In 1961, forty-six beds and an intensive care unit were added. In 1969, a major expansion program included a new three-story wing and another two-story addition to an existing wing. During this time, a cobalt therapy suite was added, along with fifty-two private patient rooms, and extensive remodeling was carried out throughout the facility.

In 1979, a Certificate of Need (CON) was obtained to modernize, renovate and expand ancillary services. Bed capacity was reduced from 183 to 160. The Operating Suite, ICU Suite, Emergency Department and other ancillary areas, as well as the Lab and Radiology departments, were enlarged and modernized.

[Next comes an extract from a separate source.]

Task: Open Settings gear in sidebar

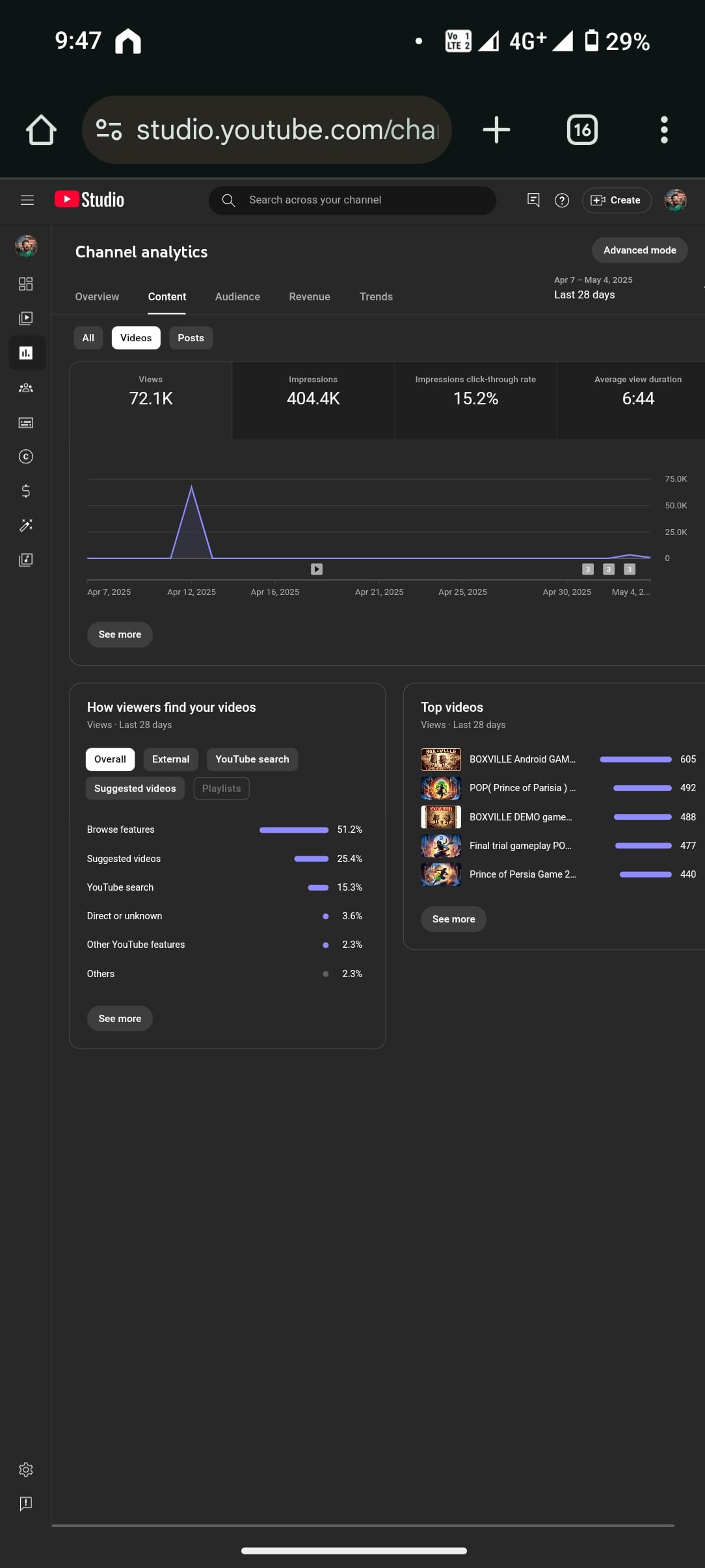Action: pos(26,1469)
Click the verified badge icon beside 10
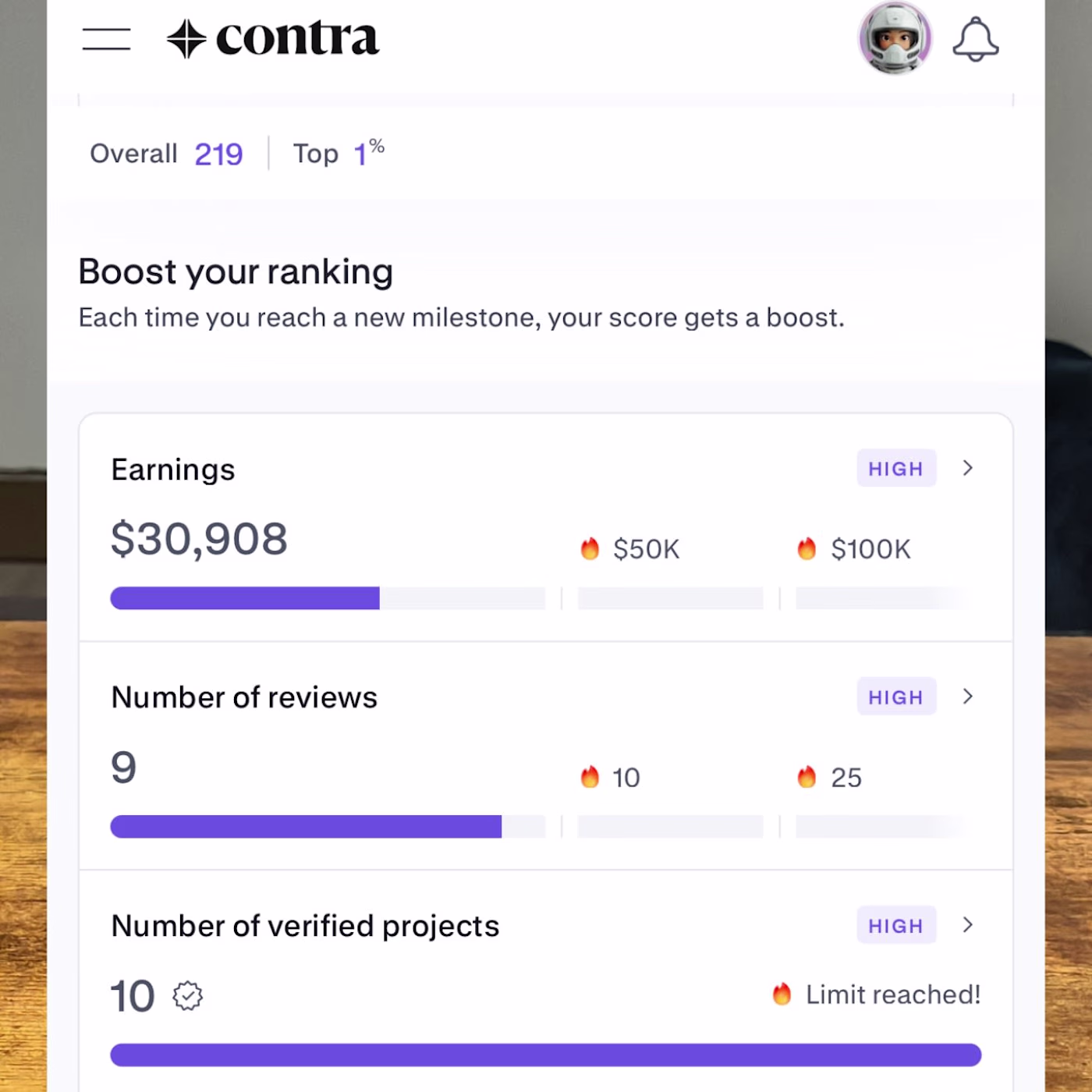This screenshot has width=1092, height=1092. pos(187,996)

In January 1990, a management contract was signed with Hospital Management Professionals, Inc. Due to the expansion of services and the area served, the name was officially changed to Oconee Regional Medical Center on October 1, 1992.

In 2000, Oconee Regional Medical Center (ORMC) opened Park Tower, adding a new four-floor tower to the existing hospital. This area includes the Education Center, Cardiopulmonary, Surgical Suites, Same Day Surgery, Ambulatory Care, Outpatient Lab, Administration, A Place for Women (Women's Center), Pediatrics and the Post-Surgical Unit.

In 2005, the Emergency Treatment Center was renovated, with the addition of 4157 sqft. In 2007, the hospital will started a project to upgrade the equipment in the Cancer Treatment Center, partially funded by Oconee Regional Healthcare Foundation.

In 2017, the management and the board of directors filed for bankruptcy protection. On October 1, 2017, Navicent Health Inc purchased Oconee Regional and changed the hospital's name to Navicent Health Baldwin.

On February 8, 2018, it was announced that Navicent Health would merge with the North Carolina–based healthcare system Atrium Health. On December 20, 2018, they announced that the agreement combining the two organizations had been signed, with Atrium being the controlling party.

On September 23, 2020, Navicent Health Baldwin opened a new Helipad close to the Emergency Room. Todd Dixon, the CEO of Navicent Health Baldwin announced on November 18, 2020, that the name of the hospital will change once again, to Atrium Health Navicent Baldwin.

== EMS ==
ORMC's Emergency medical services were contracted to The Medical Center of Central Georgia located in Macon, Georgia. This transition occurred on July 22, 2007.

Oconee Regional offered a contract to Grady EMS of Atlanta in June 2016, to take effect October 1st of that year, taking over from Navicent Health.